> _EXTRACTED TEXT_
******
Ole Miss deserves a lot of credit for taking advantage of a down year, but it was still a down year. LSU suffered through its worst season in about a decade, Arkansas was awful at times, and Auburn was a soap opera. All three teams should be better this year. Auburn and Arkansas, in particular, should see massive improvement in their offensive outputs on the simple ground that it couldn't be worse.
There just won't be as many "easy" wins on the schedule. Sure, they don't have to play Florida, but they have to play improved teams throughout the year. I absolutely guarantee that Auburn's offense will be greatly improved this year and they will give everyone a much tougher game. Maybe not a return to the top 25, but Auburn certainly will not be the speed bump on the schedule they were last season.
There's just a lot of factors working against Ole Miss this year. 2008 was a near perfect storm for the Rebels, and it's difficult to believe all of the stars will align for them again. Will they be good? Of course. Nutt's a good coach, they have some playmakers on defense, and the best quarterback in the SEC who does not go home to sit by the right side of the Father.
******
Data items:
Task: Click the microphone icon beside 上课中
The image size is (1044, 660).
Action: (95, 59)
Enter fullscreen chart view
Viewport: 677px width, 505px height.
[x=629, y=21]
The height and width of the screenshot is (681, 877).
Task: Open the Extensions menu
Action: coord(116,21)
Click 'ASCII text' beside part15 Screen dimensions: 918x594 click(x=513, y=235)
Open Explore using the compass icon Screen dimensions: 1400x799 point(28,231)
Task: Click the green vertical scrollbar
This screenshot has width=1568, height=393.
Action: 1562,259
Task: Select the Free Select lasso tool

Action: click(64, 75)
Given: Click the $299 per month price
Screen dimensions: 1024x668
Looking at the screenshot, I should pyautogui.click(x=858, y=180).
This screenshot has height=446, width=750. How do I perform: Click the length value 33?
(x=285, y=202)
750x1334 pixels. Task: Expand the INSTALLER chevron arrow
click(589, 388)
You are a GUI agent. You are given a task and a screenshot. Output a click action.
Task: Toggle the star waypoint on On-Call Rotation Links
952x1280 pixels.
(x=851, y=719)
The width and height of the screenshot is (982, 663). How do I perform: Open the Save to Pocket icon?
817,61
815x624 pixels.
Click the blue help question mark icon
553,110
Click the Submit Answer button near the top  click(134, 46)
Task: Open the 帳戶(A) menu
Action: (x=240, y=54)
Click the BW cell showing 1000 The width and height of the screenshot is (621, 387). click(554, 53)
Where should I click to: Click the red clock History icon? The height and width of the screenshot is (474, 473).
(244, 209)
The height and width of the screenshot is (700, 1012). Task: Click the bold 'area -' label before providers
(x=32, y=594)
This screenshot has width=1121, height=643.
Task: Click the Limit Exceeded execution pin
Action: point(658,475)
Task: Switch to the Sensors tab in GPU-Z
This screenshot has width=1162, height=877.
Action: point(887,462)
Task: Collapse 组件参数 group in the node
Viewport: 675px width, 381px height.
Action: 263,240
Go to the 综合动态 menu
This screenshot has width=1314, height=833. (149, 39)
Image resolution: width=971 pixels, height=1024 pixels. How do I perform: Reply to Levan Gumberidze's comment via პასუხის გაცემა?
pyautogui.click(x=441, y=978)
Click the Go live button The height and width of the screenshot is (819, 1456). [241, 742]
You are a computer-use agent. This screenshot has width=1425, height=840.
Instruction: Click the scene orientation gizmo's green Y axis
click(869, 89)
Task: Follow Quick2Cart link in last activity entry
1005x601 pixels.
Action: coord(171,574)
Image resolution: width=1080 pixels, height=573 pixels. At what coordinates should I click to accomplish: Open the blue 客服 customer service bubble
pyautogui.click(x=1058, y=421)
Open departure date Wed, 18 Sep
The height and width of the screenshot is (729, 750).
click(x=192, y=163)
******
> _EXERCISES TO COMPLETE_
[1] Duplicate the Ole Miss passage above word for word, starting with "Ole Miss deserves" and going on through "were last season.".
[2] In the Ole Miss passage above, what does the writer call 2008 for the Rebels?
[3] Take the Ole Miss passage above further, writing on from its final sentence.

> _TASK-BY-TASK RESULTS_
[1]
Ole Miss deserves a lot of credit for taking advantage of a down year, but it was still a down year. LSU suffered through its worst season in about a decade, Arkansas was awful at times, and Auburn was a soap opera. All three teams should be better this year. Auburn and Arkansas, in particular, should see massive improvement in their offensive outputs on the simple ground that it couldn't be worse.
There just won't be as many "easy" wins on the schedule. Sure, they don't have to play Florida, but they have to play improved teams throughout the year. I absolutely guarantee that Auburn's offense will be greatly improved this year and they will give everyone a much tougher game. Maybe not a return to the top 25, but Auburn certainly will not be the speed bump on the schedule they were last season.

[2] A near perfect storm.

[3]
But this is a team that has to improve in order to win the division, and I don't see that improvement. I believe that it will be a major challenge to merely maintain the massive improvement the program made last season. I actually believe Nutt is up for that challenge, but expecting more seems a tad unrealistic. The jury is still out on whether last season was a one-year aberration or a new level for Ole Miss. The most likely answer is that the truth lies somewhere in between.
Before we anoint Ole Miss is a top ten team, let's see it on the field first. It's not like it can't happen, but Ole Miss has done nothing in the past forty years of football to warrant the benefit of the doubt (yes, there was the obligatory cheap shot). I'm taking a wait and see approach to this Rebels squad, but color me skeptical.
OK, I promise not to talk about Ole Miss again for at least a week. I swear I'm not obsessed.